Required actions »
**1)** In the btrfs mailing-list excerpt, what did the LVM volume group holding the file system consist of?
**2)** Reproduce word for word the portion of the btrfs mailing-list excerpt that opens with the words containing "Chris Murphy <lists@colorremedies.com>" and closes with "hard to say.".

Page excerpt »
■ ■ ■

Chris Murphy <lists@colorremedies.com> wrote:

> If you can post the entire dmesg somewhere that'd be useful. MUAs tend
> to wrap that text and make it unreadable on list. I think the problems
> with your volume happened before the messages, but it's hard to say.
> Also, a generation of nearly 5000 is not that new?

The file system was only a few days old.  It was on an lvm volume group
which consisted of two ssd drives, so I am not sure what you are saying
about lvm cache -- how could I do anything different?


> 
> On another thread someone said you probably need to specify the device
> to mount when using Btrfs and lvmcache? And the device to specify is
> the combined HDD+SSD logical device, for lvmcache that's the "cache
> LV", which is the OriginLV + CachePoolLV. If Btrfs decides to mount
> the origin, it can result in corruption.

See above.


-- 
Your life is like a penny.  You're going to lose it.  The question is:
How do
you spend it?

         John Covici
         covici@ccs.covici.com

^ permalink raw reply	[flat|nested] 14+ messages in thread

* Re: btrfs problems on new file system
  2015-12-26  5:20     ` Duncan
@ 2015-12-26  7:44       ` covici
  0 siblings, 0 replies; 14+ messages in thread
From: covici @ 2015-12-26  7:44 UTC (permalink / raw)
  To: Duncan; +Cc: linux-btrfs

Duncan <1i5t5.duncan@cox.net> wrote:

> covici posted on Fri, 25 Dec 2015 16:14:58 -0500 as excerpted:
> 
> > Henk Slager <eye1tm@gmail.com> wrote:
> > 
> >> On Fri, Dec 25, 2015 at 11:03 AM,  <covici@ccs.covici.com> wrote:
> >> > Hi.  I created a file system using 4.3.1 version of btrfsprogs and
> >> > have been using it for some three days.  I have gotten the following
> >> > errors in the log this morning:
> 
> >> > Dec 25 04:10:16 ccs.covici.com kernel: BTRFS (device dm-20): parent
> >> > transid verify failed on 51776421888 wanted 4983 found 4981
> 
> [Several of these within a second, same block and transids, wanted 4983, 
> found 4981.]
> 
> >> > The file system was then made read only.  I unmounted, did a check
> >> > without repair which said it was fine, and remounted successfully in
> >> > read/write mode, but am I in trouble?  This was on a solid state
> >> > drive using lvm.

■ ■ ■

Stored data »

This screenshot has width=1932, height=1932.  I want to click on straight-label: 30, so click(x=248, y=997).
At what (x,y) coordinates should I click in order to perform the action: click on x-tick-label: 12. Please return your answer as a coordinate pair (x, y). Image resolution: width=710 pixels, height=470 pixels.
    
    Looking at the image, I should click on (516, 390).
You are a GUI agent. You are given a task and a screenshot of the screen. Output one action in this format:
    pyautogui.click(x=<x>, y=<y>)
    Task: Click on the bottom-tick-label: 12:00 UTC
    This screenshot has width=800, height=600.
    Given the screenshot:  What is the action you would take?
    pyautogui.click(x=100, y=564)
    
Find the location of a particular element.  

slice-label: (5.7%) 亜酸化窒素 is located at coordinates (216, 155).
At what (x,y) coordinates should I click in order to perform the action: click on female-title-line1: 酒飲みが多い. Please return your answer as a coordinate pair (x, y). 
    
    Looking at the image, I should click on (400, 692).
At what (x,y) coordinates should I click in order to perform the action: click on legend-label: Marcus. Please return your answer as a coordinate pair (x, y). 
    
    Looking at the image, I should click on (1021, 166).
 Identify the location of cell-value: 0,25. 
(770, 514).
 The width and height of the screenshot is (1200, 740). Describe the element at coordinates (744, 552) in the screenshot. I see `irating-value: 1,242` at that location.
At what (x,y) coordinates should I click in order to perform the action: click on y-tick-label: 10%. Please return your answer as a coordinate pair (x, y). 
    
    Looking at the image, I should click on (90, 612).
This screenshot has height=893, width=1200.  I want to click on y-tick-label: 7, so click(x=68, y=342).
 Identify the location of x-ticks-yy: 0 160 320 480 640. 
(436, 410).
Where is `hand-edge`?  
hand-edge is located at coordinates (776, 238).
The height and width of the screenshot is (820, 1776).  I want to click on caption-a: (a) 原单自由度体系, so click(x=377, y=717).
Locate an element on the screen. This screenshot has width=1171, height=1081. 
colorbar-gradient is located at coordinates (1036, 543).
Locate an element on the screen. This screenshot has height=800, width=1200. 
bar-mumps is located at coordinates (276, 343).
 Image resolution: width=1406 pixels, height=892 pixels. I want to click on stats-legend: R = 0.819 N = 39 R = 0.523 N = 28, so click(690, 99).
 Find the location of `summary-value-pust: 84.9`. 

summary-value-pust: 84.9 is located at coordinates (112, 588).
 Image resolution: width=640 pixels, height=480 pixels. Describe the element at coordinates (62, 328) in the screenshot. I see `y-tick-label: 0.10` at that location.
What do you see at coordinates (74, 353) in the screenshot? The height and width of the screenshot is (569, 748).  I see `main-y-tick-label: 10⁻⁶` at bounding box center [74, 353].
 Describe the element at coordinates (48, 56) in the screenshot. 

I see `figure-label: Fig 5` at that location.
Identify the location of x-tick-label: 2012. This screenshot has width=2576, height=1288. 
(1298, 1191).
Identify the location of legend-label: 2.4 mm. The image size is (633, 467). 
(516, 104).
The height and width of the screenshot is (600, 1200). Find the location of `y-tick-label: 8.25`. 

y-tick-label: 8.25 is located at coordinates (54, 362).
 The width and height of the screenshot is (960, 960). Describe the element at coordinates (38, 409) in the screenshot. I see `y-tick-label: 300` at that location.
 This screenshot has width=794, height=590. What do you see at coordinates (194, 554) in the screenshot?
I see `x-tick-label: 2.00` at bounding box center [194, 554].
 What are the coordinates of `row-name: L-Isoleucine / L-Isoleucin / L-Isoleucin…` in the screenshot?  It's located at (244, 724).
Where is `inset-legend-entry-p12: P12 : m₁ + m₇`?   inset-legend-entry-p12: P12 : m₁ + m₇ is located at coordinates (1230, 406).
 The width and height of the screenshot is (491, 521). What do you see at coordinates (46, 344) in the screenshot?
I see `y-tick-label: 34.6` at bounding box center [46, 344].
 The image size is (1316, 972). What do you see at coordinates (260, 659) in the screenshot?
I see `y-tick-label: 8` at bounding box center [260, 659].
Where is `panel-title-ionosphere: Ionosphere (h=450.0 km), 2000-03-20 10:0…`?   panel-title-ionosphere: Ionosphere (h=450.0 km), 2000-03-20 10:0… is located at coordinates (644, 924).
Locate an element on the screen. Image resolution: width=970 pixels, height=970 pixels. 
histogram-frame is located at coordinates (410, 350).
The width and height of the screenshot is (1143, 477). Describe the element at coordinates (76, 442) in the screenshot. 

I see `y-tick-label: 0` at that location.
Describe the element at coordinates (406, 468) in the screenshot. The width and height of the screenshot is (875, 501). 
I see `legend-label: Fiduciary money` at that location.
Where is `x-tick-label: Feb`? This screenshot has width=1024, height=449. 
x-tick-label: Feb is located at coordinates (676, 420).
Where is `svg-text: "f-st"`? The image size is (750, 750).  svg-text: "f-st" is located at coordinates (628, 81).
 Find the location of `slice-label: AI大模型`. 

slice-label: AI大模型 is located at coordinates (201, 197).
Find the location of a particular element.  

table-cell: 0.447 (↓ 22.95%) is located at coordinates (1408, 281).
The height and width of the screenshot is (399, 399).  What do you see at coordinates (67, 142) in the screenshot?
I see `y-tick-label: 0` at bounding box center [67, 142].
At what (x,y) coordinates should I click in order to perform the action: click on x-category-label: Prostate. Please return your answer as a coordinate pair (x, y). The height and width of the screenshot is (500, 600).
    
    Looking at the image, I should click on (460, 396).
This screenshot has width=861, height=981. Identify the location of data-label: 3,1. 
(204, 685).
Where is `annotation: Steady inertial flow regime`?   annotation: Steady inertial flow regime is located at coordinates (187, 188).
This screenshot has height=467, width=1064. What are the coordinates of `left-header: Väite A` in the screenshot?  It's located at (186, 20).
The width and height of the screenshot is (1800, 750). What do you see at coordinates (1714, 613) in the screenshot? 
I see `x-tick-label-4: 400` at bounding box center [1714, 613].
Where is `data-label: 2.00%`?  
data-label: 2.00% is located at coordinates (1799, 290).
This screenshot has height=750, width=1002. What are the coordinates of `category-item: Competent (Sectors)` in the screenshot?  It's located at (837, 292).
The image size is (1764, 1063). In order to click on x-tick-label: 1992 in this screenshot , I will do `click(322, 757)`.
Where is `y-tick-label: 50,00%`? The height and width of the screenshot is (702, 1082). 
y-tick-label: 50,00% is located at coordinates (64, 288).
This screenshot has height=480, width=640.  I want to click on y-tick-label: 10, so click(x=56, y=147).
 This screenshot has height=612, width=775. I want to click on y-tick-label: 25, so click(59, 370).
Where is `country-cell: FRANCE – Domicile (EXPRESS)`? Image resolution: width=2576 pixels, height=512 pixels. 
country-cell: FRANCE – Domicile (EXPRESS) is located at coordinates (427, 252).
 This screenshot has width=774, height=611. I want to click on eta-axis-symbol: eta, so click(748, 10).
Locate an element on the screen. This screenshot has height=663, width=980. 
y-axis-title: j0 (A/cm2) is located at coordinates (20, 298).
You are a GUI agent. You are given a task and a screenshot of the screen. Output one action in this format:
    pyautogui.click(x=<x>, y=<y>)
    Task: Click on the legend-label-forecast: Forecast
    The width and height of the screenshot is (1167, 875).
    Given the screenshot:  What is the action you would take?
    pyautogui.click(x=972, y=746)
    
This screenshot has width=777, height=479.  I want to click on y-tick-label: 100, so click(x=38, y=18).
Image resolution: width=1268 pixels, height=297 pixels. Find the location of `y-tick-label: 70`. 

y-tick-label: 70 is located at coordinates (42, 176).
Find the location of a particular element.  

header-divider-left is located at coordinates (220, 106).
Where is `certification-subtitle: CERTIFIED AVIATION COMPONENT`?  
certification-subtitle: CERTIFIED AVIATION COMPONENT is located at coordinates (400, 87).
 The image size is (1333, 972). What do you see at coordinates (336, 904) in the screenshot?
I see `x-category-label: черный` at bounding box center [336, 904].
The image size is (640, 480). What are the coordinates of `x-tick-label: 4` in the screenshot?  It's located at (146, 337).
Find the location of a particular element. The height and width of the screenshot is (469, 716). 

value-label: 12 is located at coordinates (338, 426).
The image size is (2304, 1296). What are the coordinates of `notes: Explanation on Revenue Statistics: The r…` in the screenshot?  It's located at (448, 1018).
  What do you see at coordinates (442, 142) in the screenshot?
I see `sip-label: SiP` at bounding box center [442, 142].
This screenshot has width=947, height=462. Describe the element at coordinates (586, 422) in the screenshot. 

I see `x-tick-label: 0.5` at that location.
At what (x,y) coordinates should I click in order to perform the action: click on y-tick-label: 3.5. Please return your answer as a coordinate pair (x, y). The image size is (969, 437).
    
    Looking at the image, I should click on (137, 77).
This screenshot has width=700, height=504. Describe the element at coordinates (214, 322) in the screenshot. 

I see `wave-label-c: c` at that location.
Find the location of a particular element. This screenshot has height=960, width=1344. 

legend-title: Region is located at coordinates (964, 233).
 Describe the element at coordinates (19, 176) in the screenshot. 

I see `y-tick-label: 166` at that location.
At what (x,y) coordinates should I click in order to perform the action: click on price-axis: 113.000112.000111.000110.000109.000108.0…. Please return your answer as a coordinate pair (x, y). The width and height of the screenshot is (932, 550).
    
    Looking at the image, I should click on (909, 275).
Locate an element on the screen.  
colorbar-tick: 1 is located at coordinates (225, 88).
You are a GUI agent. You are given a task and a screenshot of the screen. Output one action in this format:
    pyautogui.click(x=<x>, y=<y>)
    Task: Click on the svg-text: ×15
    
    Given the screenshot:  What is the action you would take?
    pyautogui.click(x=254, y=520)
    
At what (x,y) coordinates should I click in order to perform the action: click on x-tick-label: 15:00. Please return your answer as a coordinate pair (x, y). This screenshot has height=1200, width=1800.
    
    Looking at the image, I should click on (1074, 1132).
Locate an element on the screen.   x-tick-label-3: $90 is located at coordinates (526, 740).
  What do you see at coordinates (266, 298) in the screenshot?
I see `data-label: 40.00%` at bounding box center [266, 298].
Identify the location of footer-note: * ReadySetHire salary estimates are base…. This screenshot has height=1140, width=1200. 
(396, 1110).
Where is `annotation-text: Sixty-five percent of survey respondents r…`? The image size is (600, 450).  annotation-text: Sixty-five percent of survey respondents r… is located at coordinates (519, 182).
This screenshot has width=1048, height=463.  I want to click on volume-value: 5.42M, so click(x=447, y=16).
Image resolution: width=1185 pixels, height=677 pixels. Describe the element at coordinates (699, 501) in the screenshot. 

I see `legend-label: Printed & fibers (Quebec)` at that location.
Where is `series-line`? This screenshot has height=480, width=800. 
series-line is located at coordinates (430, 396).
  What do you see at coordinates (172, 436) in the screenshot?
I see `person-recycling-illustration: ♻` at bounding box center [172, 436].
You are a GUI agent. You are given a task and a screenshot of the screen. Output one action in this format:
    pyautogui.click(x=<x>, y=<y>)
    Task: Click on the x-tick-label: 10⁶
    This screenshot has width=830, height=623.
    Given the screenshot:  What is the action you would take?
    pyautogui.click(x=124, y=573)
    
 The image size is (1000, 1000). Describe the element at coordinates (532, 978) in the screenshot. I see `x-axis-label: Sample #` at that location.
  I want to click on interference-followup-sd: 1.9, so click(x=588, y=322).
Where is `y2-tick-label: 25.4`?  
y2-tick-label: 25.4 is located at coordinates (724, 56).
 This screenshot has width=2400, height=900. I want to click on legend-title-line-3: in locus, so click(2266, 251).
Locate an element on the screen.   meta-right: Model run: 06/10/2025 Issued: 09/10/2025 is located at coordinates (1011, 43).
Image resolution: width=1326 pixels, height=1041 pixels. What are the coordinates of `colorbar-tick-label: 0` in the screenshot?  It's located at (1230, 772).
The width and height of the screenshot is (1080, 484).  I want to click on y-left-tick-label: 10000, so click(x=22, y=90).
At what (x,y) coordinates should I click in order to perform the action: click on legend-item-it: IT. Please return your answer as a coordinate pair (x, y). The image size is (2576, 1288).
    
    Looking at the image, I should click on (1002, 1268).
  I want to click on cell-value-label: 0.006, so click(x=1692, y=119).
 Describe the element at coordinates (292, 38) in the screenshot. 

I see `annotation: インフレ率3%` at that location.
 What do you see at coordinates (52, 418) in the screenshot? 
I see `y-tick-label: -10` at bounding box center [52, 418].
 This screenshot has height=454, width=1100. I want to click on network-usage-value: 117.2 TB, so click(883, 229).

■ ■ ■

Answers provided »
**1)** Two SSD drives.

**2)**
Chris Murphy <lists@colorremedies.com> wrote:

> If you can post the entire dmesg somewhere that'd be useful. MUAs tend
> to wrap that text and make it unreadable on list. I think the problems
> with your volume happened before the messages, but it's hard to say.